Kutipan:
<<<<

Sedangkan menurut Daniel Levinson (1978, 1980) dalam The Season of Man’s Life, usia 20-an sebagai novice phase (fase orang baru) dari perkembangan orang dewasa. Novice phase adalah waktu untuk eksperimentasi yang bebas dan waktu untuk menguji impian di dunia nyata. Kira-kira pada usia 28 sampai 33 tahun, individu mengalami periode transisi dimana ia harus menghadapi persoalan penentuan tujuan yang lebih serius.
Lalu pada usia 30-an, individu biasanya berfokus pada keluarga dan perkembangan karir. Pada tahun-tahun berikutnya pada periode ini, individu memasuki fase Becaming One’s Own Man (atau BOOM, Menjadi diri Sendiri). Sedangkan usia 40, individu telah mencapai tempat yang stabil dalam karirnya dan sekarang harus melihat ke depan pada jenis kehidupan yang akan dijalaninya sebagai orang dewasa usia tengah baya.
Menurutnya, perubahan ke masa dewasa tengah berlangsung kira-kira 5 tahun dan mengharuskan orang dewasa untuk berusaha mengatasi empat konflik utama yang telah ada dalam kehidupannya sejak masa remaja: (1) menjadi muda vs. menjadi tua, (2) menjadi destruktif vs. menjadi konstruktif, (3) menjadi maskulin vs. menjadi feminism, dan (4) terikat pada orang lain vs. terlepas dari mereka.
Tujuh tugas utama di tahun-tahun tengah menurut Robert Havighurst:
menerima dan menyesuaikan terhadap perubahan fisiologis, seperti menopause
mencapai dan mempertahankan kepuasan dalam pekerjaan seseorang
menyesuaikan diri dan mungkin merawat orang tua penuaan
membantu anak-anak remaja untuk menjadi orang dewasa yang bertanggung jawab
mencapai tanggung jawab sosial dan kemasyarakatan dewasa
berkaitan dengan pasangan seseorang sebagai pribadi
mengembangkan kegiatan waktu luang
Sebagai orang dewasa, tidak hanya harus belajar bagaimana bekerja dengan baik, tetapi kita juga perlu belajar bagaimana untuk bersenang-senang dan menikmati waktu luang. Aristoteles mengenali pentingnya waktu luang dalam kehidupan, bahkan menekankan bahwa kita seharusnya tidak hanya bekerja dengan baik, tetapi menggunakan waktu luang dengan baik. Ia pun menggambarkan waktu luang sebagai hal yang lebih baik, karena hal ini adalah akhir dari kerja.

>>>>

Tujuan: Menurut kutipan tentang perkembangan orang dewasa, pada usia berapa individu mengalami periode transisi ketika harus menghadapi persoalan penentuan tujuan yang lebih serius? Baris-baris di bawah ini tidak ada hubungannya dengan kutipan tersebut.

Informasi yang Diberikan:

<<<<

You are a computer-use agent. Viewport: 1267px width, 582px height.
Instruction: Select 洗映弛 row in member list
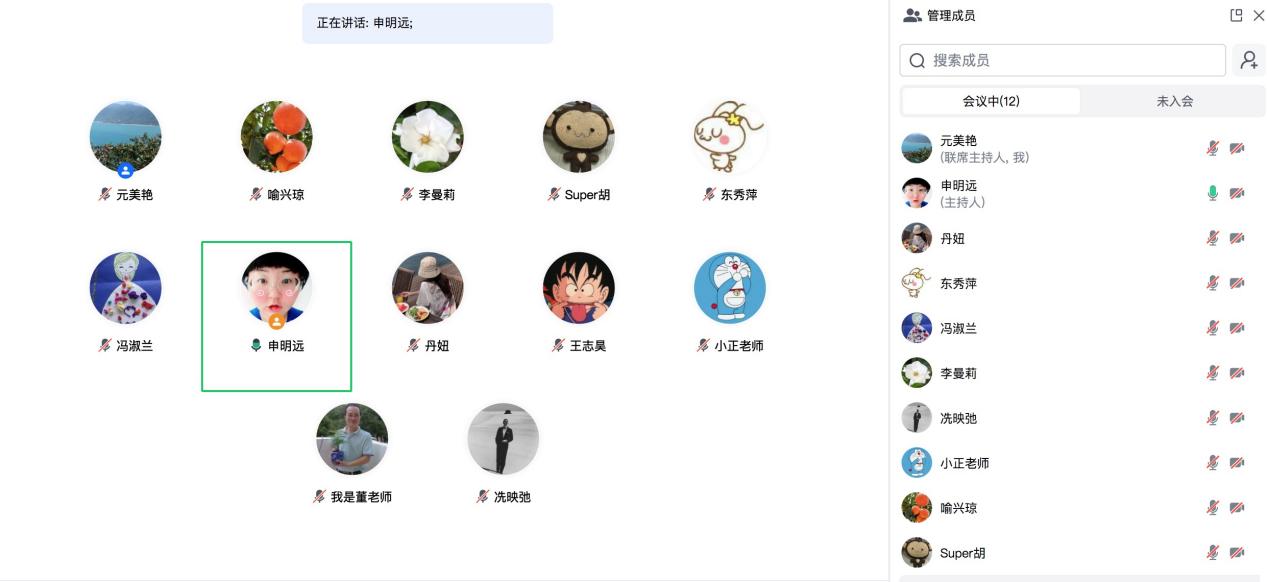[x=1078, y=418]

>>>>

Hasil Latihan: Kira-kira pada usia 28 sampai 33 tahun.